Der EnBW-Großaktionär OEW versucht zu recht, eine unklare Definition vor Gericht klären zu lassen, meint Eva Drews.

Stuttgart - Auf den ersten Blick begeben sich die OEW auf eine heikle Mission: Nach zähem Ringen erst ist es Ende vergangenen Jahres gelungen, die Haftung für Folgekosten der Atomkraftnutzung in ein Gesetz zu gießen. Demnach mussten die Atomkraftbetreiber Eon, RWE, EnBW und Vattenfall ihre Atomrückstellungen plus eine Risikoprämie in einen Fonds einzahlen, der für die Zwischen- und Endlagerung von Atommüll gerade stehen wird. Für Stilllegung, Rückbau und fachgerechte Verpackung haften weiter die Betreiber.

 

Damit schienen alle Konflikte gelöst. Nun reichen die OEW aber Verfassungsbeschwerde gegen einen Teil des entsprechenden Gesetzes ein: das sogenannte Nachhaftungsgesetz. Grund für dieses Paragrafenwerk war die Aufspaltung des größten deutschen Energiekonzerns Eon. Die Politik wollte verhindern, dass sich die Essener durch ihre Teilung aus der Haftung für die Kernenergie stehlen.

Ein Fall für juristische Feinschmecker

Gegen das Gesetz an sich hat die OEW rein gar nichts, ganz im Gegenteil. Doch gut gedacht ist im Fall des Nachhaftungsgesetzes offenbar nicht gut gemacht. Denn in das Gesetz hat sich ein Satz geschlichen, der die Oberschwaben unter – derzeit eher unwahrscheinlichen – Umständen in Bedrängnis bringen könnte. Nämlich dann, wenn die EnBW Insolvenz anmelden müsste. Dann müssten die beiden Hauptaktionäre OEW und Land Baden-Württemberg eventuell für die Schulden des Konzerns haften.
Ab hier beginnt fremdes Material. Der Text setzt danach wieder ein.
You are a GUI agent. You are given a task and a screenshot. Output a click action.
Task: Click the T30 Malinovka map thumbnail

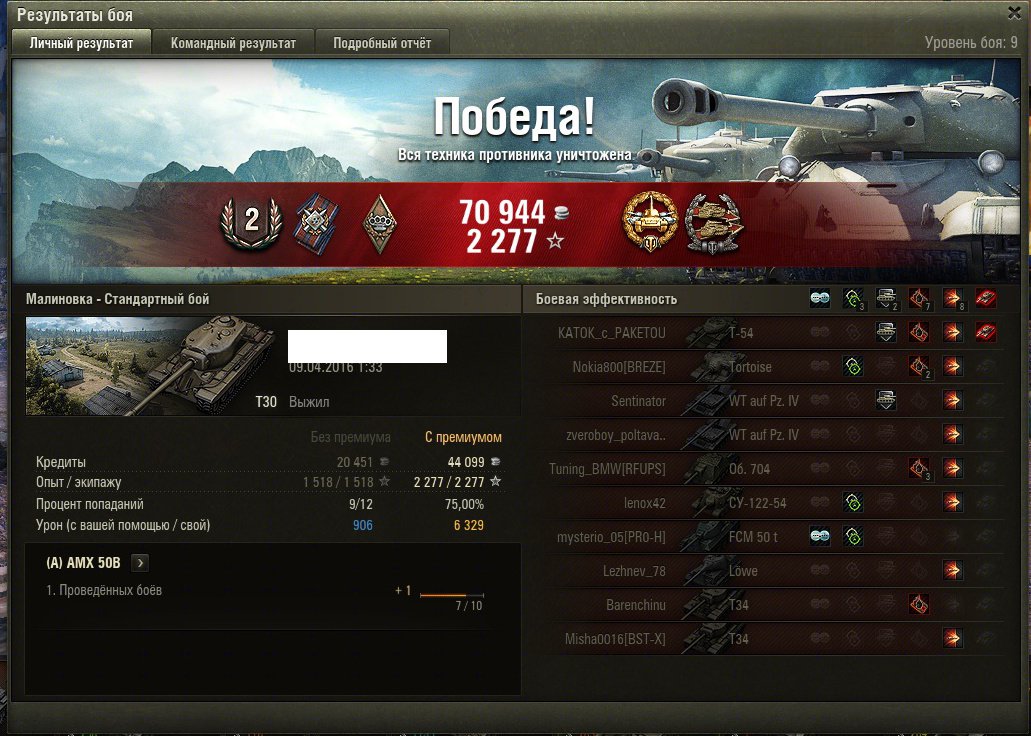point(151,366)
Eventuell.

Im Detail ist das Ganze ein Fall für juristische Feinschmecker, denn es geht um eine unklare Definition eines beherrschenden Gesellschafters im Gesetz, auf die schon im Gesetzgebungsverfahren zwei Mal hingewiesen wurde. Vorsorglich haben die beiden EnBW-Hauptaktionäre deshalb schon Ende 2015 die Vereinbarung gekündigt, bei der EnBW abgestimmt vorzugehen. Die Frage ist nun, ob das reicht.

Gut möglich, dass die Verfassungsrichter die Beschwerde nicht zulassen

Ob dies das Bundesverfassungsgericht klären wird, ist allerdings fraglich. Denn es ist gut möglich, dass die Verfassungsrichter die Klage aus formalen Gründen nicht zulassen. Dann bliebe nur, im Falle einer EnBW-Insolvenz vor das Verwaltungsgericht zu ziehen. Die Abstimmung untereinander müssten die OEW und das Land unterlassen, so lange diese Frage nicht geklärt ist. Leidtragend wäre damit der Karlsruher Konzern, der starke Aktionäre, die an einem Strang ziehen, in der aktuellen Krise mehr als dringend gebrauchen könnte.